Smoots are Small Holes at the Foot of Dry Stone Walls to Allow Passage of Small Creatures such as Hedgehogs
A Bee Bole is a cavity or alcove in a wall. The stone used in this Bee Bole at Shibden Park Dry Stone Walls in Yorkshire exhibit is fine grained carboniferous sandstone (300 to 350 million years old) taken from a redundant field wall 1,000 ft above sea level on the outskirts of Huddersfield. It was originally sourced from a local roofing slate production quarry between 1800 and 1880 and was donated by Lunds Landscape Walling.
The stone bee skep, an upturned basket under which bees form their naturally curvy honey comb was donated by the Halifax Bee Keepers.
Bee Boles at Shibden Park
Dry Stone Wall Seats -dry stone walling method
Dry stone wall seats are common throughout West Yorkshire and this traditional sandstone field walling is often blackened by historic industrial pollution.
Field wall stone is revealed in the early stages of quarrying for sedimentary sandstone and is found in the ‘overburden’ layer below vegetation, topsoil, subsoil, and above sandstone and freestone.
This dry stone wall at Shibden Park is made from rough field wall stone donated by Johnson’s Wellfield Quarry and uses extra-long through stones to protrude and create a sequence of simple seats.
Dry Stone Wall Seats
Yoredale Series Limestone
Laid down 350 million years ago Great Scar limestone is typical of the outcrops found at Malham Cove, Gordale Scar and Kilnsey Crag in the Yorkshire Dales National Park. The stone in this dry stone wall panel, known as Yoredale Series Limestone lies above the Great Scar limestone. It is typical of that found high on the upper reaches of Wharfedale above the village of Hubberholme and is characterised by a thin brittle structure.
Yoredale Series Limestone
Dry Stone Shepherd’s Hut with a Corbelled Roof
The dry stone shepherd’s hut was built to provide rough shelter in the upland Yorkshire landscape for a shepherd to live temporarily amongst the flock, especially during lambing.

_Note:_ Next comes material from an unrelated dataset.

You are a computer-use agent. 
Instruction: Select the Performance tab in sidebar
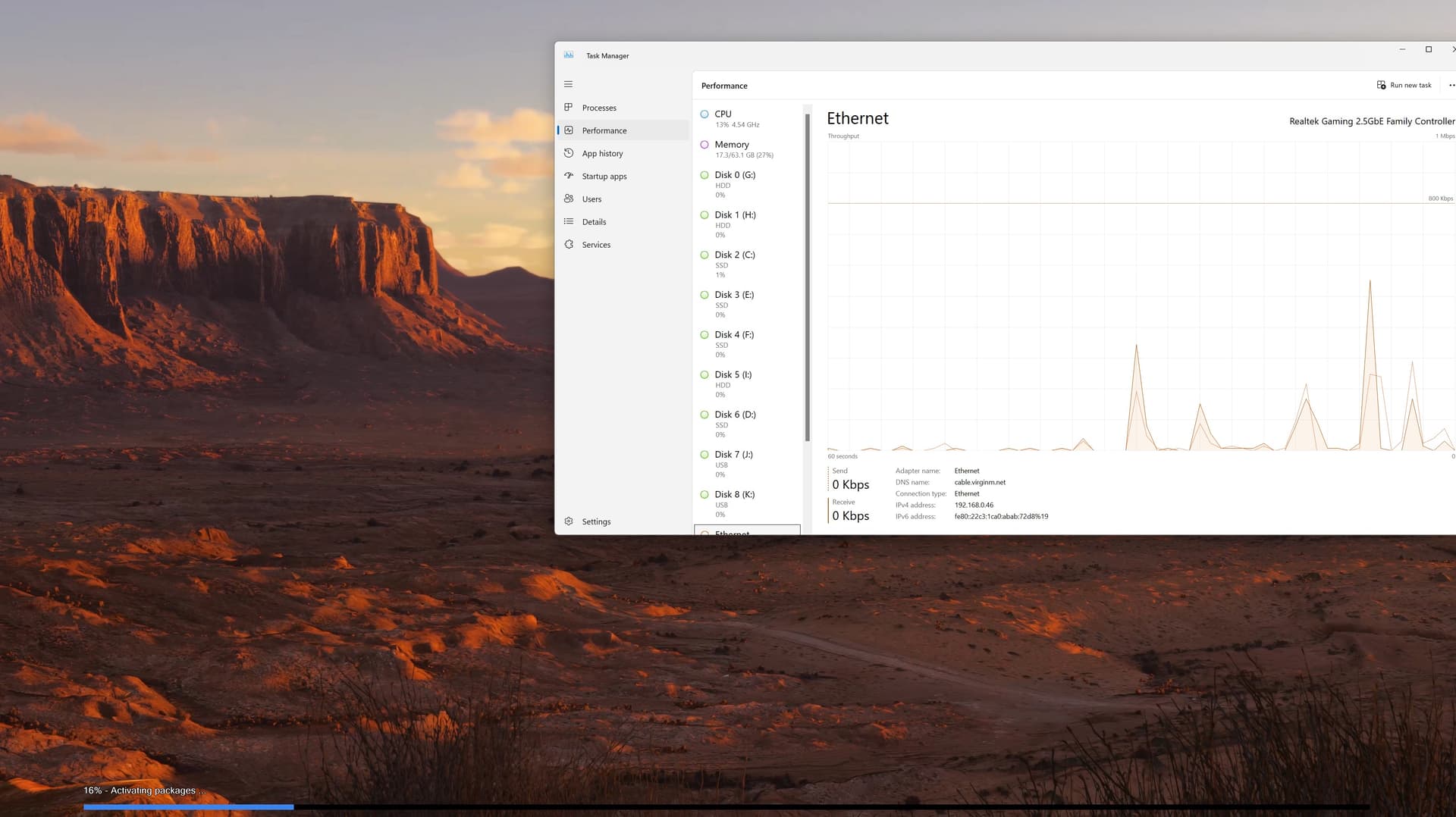pos(604,130)
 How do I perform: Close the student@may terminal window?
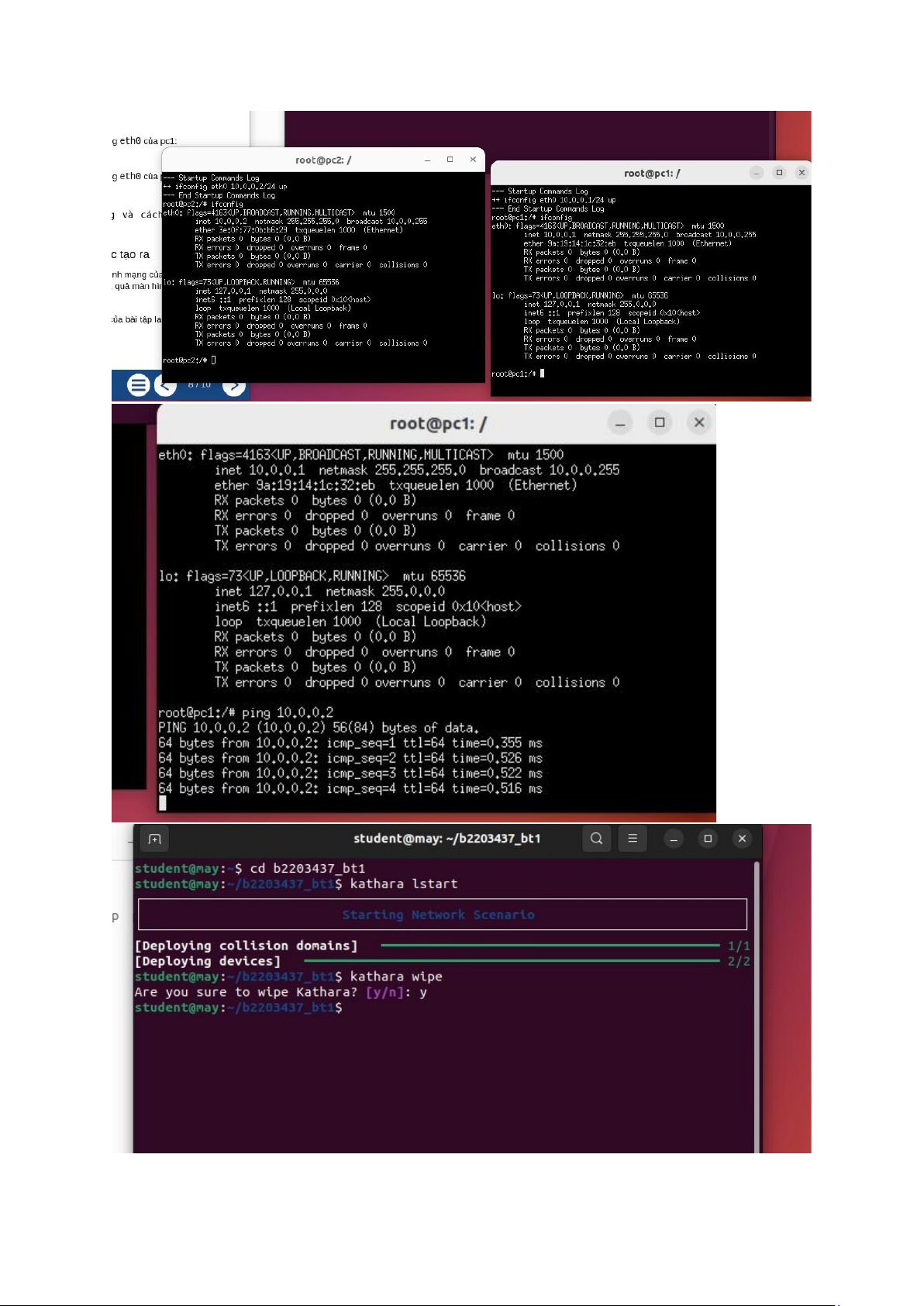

There are not many examples still standing in Yorkshire but one or two can be found across the side of the Three Peaks area around Ingleton.
The outstanding dry stone feature of the shepherd’s hut is the corbelling technique used to build a circular roof in dry stone without supporting timbers.

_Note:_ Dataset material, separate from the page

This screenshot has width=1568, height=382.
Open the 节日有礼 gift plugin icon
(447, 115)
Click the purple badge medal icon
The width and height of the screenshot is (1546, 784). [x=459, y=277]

The stone used in the construction of the shepherd’s hut at Shibden was kindly donated by Johnson’s Wellfield Quarry in Huddersfield. There were approximately 30 tons of stone used in this construction.

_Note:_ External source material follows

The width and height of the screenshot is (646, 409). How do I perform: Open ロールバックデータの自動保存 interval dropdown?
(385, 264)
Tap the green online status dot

Retaining and Training Walls
This is a training area at Shibden Park Dry Stone Walls in Yorkshire exhibition where the basic drystone walling techniques are taught on a regular basis. The Yorkshire Dry Stone Walling Guild run courses at various locations including Fountains Abbey, Castle Bolton and Bingley.
The dry stone training wall at Shibden is built with bedded sandstone and random limestone and a large retaining wall is constructed with pieces of every type of stone left over from the construction of the whole project. Note the lines of sandstone used to tie the limestone build together.
Other things to do on your visit to Shibden Park and Shibden Hall
The Shibden Park Dry Stone Walls in Yorkshire Exhibition is located near the Upper car Park (satnav HX3 7XA) within 32 hectares (79 acres) of informal park and woodland, which have won the Green Heritage Award.
At Shibden Park there is a children’s adventure play area, cafe, boating lake, miniature railway, land train, children’s rides, ducks to feed, and huge gardens so all ages can explore or enjoy picnics and a folk museum with an aisled barn. Of course, there’s also the facinating history of the hall itself to see dating back to 1420 with Shibden Hall, Gentleman Jack – Anne Lister and Ann Walker.